To follow in his footsteps would require a lot of travel since his literary works (and his life) span adventures across Africa, the US, and Europe. There’s an easier option however. While American, Hemingway will be forever identified with his temporary home of Cuba, and it’s very easy to visit the places he went, and to do the things that he did.

So how exactly should you follow in Hemingway’s footsteps across Cuba?

Drinking with Hemingway

While you probably don’t want to follow in Hemingway’s steps in the amounts of alcohol that he drank, you can certainly visit his favourite watering holes.

El Floridita is located in Havana’s Old Town (on Calle Obispo) and is famed for its seafood. We don’t know if Hemingway spent much time here dining on delicious fish dishes, but he definitely spent a lot of time at the bar.

El Floridita was where Hemingway spent many an evening enjoying the bar’s sensational daiquiris. The venue has cashed in on the Hemingway connection and there is in fact a life-sized bronze statue of the man, standing at the bar.

This is, rather unsurprisingly, a top spot for tourists looking for photo opportunities, and the bar can be be very crowded in the summer evenings. You can avoid the crowds by taking in an afternoon cocktail at El Floridita.

When you’ve finished, take a stroll up Calle Obispo to the Hotel Ambos Mundos, a glorious art deco building where Hemingway actually lived for seven years in the 1930s.

Fishing with Hemingway

Hemingway was famed for his love of rugged pastimes and the waters off Havana gave him ample opportunities to indulge. He was present at the very first Havana Fishing Tournament in 1950, which was then named in his honor.
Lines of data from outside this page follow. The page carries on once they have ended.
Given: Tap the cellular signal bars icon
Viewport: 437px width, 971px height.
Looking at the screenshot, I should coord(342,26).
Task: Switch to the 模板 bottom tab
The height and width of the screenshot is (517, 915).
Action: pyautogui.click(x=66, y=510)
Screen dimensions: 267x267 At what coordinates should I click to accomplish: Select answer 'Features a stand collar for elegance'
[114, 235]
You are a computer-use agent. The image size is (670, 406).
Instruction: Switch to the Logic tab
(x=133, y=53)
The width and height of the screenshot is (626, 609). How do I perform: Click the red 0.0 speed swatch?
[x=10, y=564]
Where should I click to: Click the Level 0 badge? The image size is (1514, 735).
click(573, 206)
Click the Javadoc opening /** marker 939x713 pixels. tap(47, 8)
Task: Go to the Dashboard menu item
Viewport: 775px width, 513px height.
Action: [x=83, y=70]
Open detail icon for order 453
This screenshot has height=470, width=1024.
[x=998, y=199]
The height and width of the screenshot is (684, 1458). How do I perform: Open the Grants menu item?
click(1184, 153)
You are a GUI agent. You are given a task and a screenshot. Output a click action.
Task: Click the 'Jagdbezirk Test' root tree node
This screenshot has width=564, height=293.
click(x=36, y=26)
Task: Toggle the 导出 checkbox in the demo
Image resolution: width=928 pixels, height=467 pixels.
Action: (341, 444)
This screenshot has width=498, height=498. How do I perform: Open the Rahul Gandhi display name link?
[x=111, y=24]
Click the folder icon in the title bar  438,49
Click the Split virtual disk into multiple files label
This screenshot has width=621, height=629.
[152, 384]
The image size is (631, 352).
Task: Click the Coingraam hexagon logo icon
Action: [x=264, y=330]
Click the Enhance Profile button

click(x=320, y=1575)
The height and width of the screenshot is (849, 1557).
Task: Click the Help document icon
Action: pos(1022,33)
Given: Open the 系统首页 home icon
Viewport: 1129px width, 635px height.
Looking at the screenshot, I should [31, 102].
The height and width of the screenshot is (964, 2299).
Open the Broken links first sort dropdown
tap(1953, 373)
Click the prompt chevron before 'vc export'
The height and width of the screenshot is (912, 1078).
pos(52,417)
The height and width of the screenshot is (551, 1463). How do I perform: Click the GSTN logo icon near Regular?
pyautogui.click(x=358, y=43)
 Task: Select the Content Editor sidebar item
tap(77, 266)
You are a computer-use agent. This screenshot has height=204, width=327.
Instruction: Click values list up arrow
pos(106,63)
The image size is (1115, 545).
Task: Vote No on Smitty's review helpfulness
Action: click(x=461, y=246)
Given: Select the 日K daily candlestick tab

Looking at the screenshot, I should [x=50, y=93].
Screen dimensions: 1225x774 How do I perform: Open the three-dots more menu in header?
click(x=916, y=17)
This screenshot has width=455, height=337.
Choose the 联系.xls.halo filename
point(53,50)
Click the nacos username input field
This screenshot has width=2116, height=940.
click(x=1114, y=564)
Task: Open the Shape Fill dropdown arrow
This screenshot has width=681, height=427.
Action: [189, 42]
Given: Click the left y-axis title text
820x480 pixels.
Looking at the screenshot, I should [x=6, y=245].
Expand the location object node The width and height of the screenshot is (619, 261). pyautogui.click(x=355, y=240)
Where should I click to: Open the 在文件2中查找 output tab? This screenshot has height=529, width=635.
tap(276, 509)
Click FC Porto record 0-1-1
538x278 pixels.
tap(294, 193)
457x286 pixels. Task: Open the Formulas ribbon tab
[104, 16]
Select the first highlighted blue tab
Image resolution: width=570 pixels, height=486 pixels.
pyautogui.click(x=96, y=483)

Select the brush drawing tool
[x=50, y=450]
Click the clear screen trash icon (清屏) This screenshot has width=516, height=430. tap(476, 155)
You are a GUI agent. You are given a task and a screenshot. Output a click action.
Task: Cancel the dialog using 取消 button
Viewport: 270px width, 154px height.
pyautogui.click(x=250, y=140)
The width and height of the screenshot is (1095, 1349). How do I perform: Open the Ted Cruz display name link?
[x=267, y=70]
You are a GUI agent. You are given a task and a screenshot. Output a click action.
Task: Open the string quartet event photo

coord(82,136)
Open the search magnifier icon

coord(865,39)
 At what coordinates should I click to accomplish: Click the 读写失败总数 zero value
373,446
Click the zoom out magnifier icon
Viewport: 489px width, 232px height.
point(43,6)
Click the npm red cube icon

He actually won the first three of these tournaments, and of course you would want to win a tournament that was named after you.

The tournament continues to this day and is held each June. It’s a big game fishing competition and the fish in question is the mighty marlin, so it’s not for amateur anglers since the marlin can put up a bit of a fight. If you’re worried about the environmental impact of such a competition, things have changed since 1950. Each fish is documented and then released back into the ocean.

Entry prices range from 450 Cuban convertible pesos (which is pegged to the US dollar) if you bring your own boat, to 2500 Cuban convertible pesos for a rented boat with a crew. Prices are subject to change. While you cannot eat your catch, you can perhaps head to El Floridita afterwards for a seafood meal.

Sleeping with Hemingway (or Not)

Hemingway enjoyed great critical and commercial acclaim during his lifetime, and Finca Vigía is evidence that he was not so short of money, however cheap property in Cuba was at the time. Finca Vigía is a massive sprawling estate on the outskirts of Havana and now exists as a museum to Hemingway.

It’s a magical experience, and even if you’re not a huge Hemingway fan, it can be very interesting to stroll around the house and its grounds and see how the rich and famous lived in Cuba before the revolution. After Hemingway committed suicide in 1961, the Cuban government took ownership of the house. It was unused for decades and was opened as a museum in 2007 after extensive and necessary restoration work.

While you can’t actually stay at Finca Vigía, if you want to rest your head where Hemingway once did, the closest you can get is booking a room at the the Hotel Ambos Mundos. If you wanted to stay in Hemingway’s actual room (room 511), then you’re out of luck.

This room has become (yes, you guessed it), another museum dedicated to Hemingway’s memory. The closest you can get is staying in one of the rooms next door to 511.